请依据所给文本回答下列问题:
1. 提取蛋白质的所有步骤须在何种温度范围内进行?
2. 将离心管内容物搅拌后,离心的温度、转速和时长分别为多少?
3. 从细胞悬液提取蛋白质时,首次离心采用何种条件?

### 所给文本:
↓
WB检测样本前处理:细胞裂解和蛋白提取
从细胞或组织(新鲜或冷冻)中提取蛋白质的所有步骤必须在2-8°C下进行。
蛋白质提取实验方案步骤
将含有细胞的培养皿中的培养基丢弃,用冰冷的PBS洗涤细胞。
丢弃PBS,加入冰冷的裂解缓冲液。
使用冷塑料细胞刮刀刮擦细胞。收集微量离心管中的细胞。
将微量离心管中的内容物在4℃下搅拌30分钟。
将离心管在4℃下以16,000G离心20分钟。将上清液收集在新管中并置于冰上。丢弃沉淀物。
从细胞悬液提取蛋白质
将细胞悬液在4℃下以2,000G离心5-7分钟。细胞将聚集于试管底部,弃去上清液。
向细胞沉淀中加入冰冷的PBS,并在4℃下以2,000G离心5-7分钟洗涤细胞。
↑
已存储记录
↓
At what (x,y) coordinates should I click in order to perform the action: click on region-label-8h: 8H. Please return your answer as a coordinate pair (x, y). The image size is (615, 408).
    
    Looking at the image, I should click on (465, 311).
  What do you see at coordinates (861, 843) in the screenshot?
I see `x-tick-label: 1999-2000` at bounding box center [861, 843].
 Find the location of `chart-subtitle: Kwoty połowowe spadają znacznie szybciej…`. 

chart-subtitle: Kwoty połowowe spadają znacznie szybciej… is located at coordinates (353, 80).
↑
### 参考答案:
1. 2-8°C。
2. 4℃,16,000G,20分钟。
3. 4℃下以2,000G离心5-7分钟。